We first present a novel idea to compute square roots over some families of finite fields. Our square root algorithm is deterministic polynomial-time and can be proved by elementary means. The approach of taking square roots is generalized to take $n$th roots. Then, we present a deterministic polynomial-time algorithm to solve polynomial equations over some families of finite fields. As applications, we construct a deterministic polynomial-time primality test for some forms of integers and show a deterministic polynomial-time algorithm computing elliptic curve ``$n$th roots''.

For example, we prove the following statements.
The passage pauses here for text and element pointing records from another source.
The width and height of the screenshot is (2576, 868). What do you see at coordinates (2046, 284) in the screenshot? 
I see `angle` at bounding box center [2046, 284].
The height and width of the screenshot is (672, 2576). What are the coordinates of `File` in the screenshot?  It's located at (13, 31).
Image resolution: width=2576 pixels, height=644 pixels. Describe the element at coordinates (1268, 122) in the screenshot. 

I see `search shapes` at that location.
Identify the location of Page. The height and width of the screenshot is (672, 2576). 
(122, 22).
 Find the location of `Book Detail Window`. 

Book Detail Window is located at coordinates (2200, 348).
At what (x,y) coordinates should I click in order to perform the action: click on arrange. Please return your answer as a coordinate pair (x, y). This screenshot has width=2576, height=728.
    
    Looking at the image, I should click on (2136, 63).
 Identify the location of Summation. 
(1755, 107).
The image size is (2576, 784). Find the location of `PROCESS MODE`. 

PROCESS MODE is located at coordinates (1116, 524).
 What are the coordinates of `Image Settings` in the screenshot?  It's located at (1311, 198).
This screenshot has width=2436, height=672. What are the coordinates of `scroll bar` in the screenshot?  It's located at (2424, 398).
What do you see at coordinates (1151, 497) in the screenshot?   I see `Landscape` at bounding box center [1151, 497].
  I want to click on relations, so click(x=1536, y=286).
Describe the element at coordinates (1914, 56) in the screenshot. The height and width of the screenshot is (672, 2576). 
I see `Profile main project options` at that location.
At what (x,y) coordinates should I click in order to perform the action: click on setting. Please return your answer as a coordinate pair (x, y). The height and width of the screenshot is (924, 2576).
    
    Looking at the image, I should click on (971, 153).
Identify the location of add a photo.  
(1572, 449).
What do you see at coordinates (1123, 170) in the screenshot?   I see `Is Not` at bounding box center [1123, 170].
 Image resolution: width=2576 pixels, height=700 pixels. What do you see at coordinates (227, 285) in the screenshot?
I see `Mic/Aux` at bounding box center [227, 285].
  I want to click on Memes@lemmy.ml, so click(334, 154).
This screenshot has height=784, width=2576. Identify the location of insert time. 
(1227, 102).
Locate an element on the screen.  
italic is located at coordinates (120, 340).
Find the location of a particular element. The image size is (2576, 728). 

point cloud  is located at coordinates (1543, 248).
Denote a finite field with $q$ elements and characteristic $p$ by $\F_q$.

(I) Suppose $p\equiv 1\pmod{12}$, $q=2^e3^ft+1$ for some $e,f\geq 1$ and some $t=O(\POLY(\log q))$. There is a deterministic polynomial time algorithm taking square roots over $\F_q$.

(II) Let $r_1^{e_1}\cdots r_m^{e_m}$ be the prime factorization of $q-1$. Suppose $r_j=O(\POLY(\log q))$ and a primitive $r_j$th root of unity can be computed efficiently for $1\leq j\leq m$. There is a deterministic polynomial time algorithm solving any polynomial equation with degree $O(\POLY(\log q))$ over $\F_q$.

(III) Let $N=r^et+1$ for some prime $r$ and some positive integers $t$ and $e$ with $r^e>t$. There is an $\O(r^2(\log^2 N)(t+r\log N))$ deterministic primality testing algorithm. If $r$ is a small constant and $t=O(\log N)$, the running time is $\O(\log^3 N)$.